Browser automation as a library inside larger applications. Playwright is a library you call from Node or Python; Chromeflow is an MCP plugin you install once. If you're building a SaaS product that needs to render PDFs server-side from arbitrary HTML, Playwright is the building block.
Where Chromeflow wins
Agentic workflows behind a login. The moment an AI agent's task starts with "open Stripe and grab the secret key" or "download the assignment file from Canvas", Playwright fails — the agent hits a login screen with no credentials and no way past 2FA. Chromeflow runs in your Chrome where those sessions already exist. The agent automates the boring parts (clicks, fills, captures); you handle the parts that need a human (passwords, 2FA, payment).
Native MCP integration for Claude Code and Codex CLI. Chromeflow ships as a plugin. /plugin marketplace add NeoDrew/chromeflow followed by /plugin install chromeflow is the entire install. With Playwright you'd build your own MCP server, wire the tools, write the schemas, deal with WebSocket plumbing — a week of work that's already done in Chromeflow.
Credential capture to .env. When the agent surfaces an API key (Stripe secret, Supabase service role, OpenAI key), write_to_env writes it to the project's .env file in one call. With Playwright the agent would have to page.textContent() the value, then ship a tool call back to your editor, then write the file separately.
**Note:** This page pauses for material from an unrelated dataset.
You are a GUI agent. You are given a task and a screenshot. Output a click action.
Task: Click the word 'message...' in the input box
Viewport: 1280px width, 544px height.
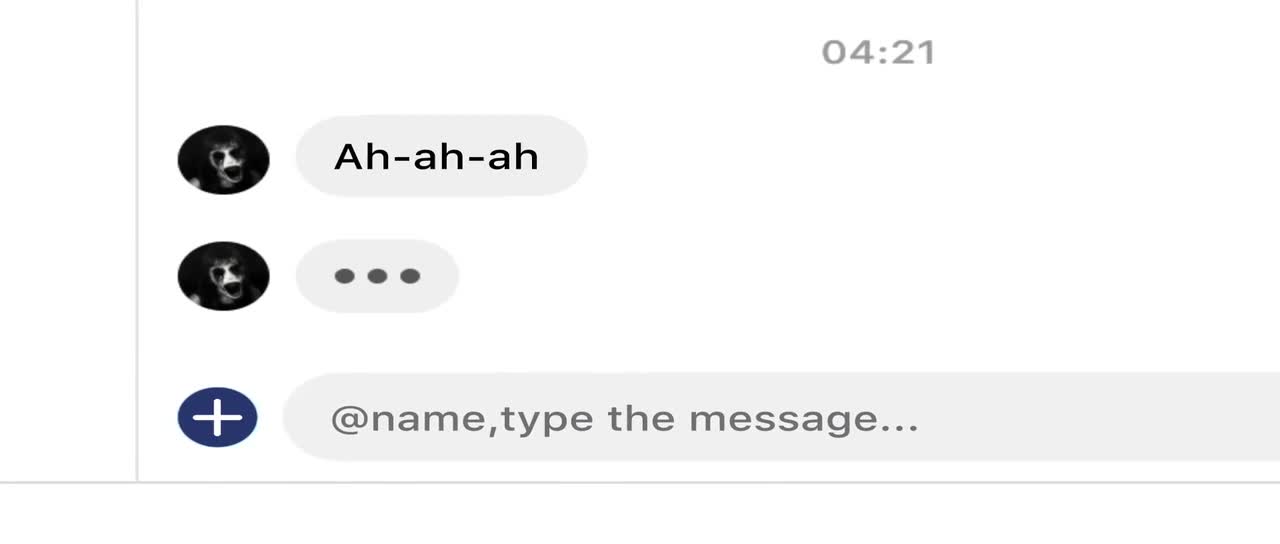[803, 419]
Privileged fetch that respects auth. Chromeflow's fetch_url, download_file, and read_attachment run in the extension's background service worker with full host permissions — they include your Chrome cookies and bypass page CSP. Pulling an authenticated PDF from Canvas, an invoice PDF from Stripe, or a private GitHub release tarball is a single tool call. Playwright has CDP access but no built-in equivalent — you'd assemble it yourself.
The decision rule
Look at the next 10 things your agent needs to do in a browser. If more than two of them require a session you've already authenticated — pick Chromeflow. If it's pure public-content automation or CI testing — pick Playwright. If it's a mix, install both: Chromeflow for the interactive setup phase (capturing keys, configuring dashboards, downloading attachments) and Playwright in CI once everything's wired.
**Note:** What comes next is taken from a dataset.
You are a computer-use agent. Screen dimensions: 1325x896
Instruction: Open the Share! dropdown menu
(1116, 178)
"But Playwright has --use-existing-browser…"
Playwright's connectOverCDP can attach to a running Chrome with --remote-debugging-port. In theory this gives you a real-session approach. In practice: you have to launch Chrome with the debug port enabled from the command line (you can't attach to a Chrome you opened normally), the attach often fails on the latest Chrome versions when DevTools is also open, the agent has no native visual handoff, and you've still got no write_to_env / no read_attachment / no MCP integration. It's a workaround for one specific scenario, not a competitive feature with Chromeflow's first-class real-Chrome integration.
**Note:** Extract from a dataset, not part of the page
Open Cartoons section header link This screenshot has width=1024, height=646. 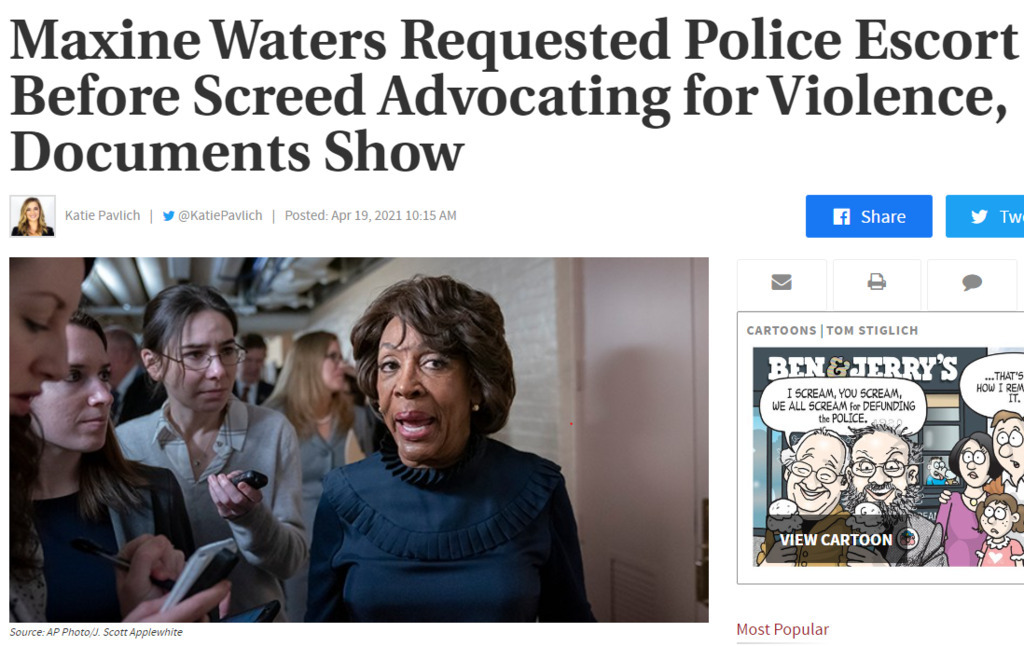[782, 331]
Performance and reliability
- Latency: Playwright runs in its own process and pays a per-command IPC cost. Chromeflow runs as a Chrome extension talking over a local WebSocket — slightly faster per-action. Both are dominated by Chrome's own render time (~100–300 ms per click).
- Reliability: Playwright's auto-waiting is the best in the business. Chromeflow exposes
until_url_contains,until_selector,until_text_contains, andexpect_submitonclick_elementso every action has a verifiable post-condition. - Resource cost: Playwright spawns a browser per test (or pools them). Chromeflow uses the Chrome that's already running on your machine — zero new processes, zero new memory.
Using both together
This is the under-appreciated pattern: Chromeflow for the interactive setup phase, Playwright in CI for headless verification. Use Chromeflow once to walk through Stripe's onboarding, capture the secret key to .env, and verify webhook reachability. Then use Playwright in your CI pipeline to assert the integration keeps working — no human in the loop, hard-coded test credentials, isolated browser instance. Different parts of the same lifecycle.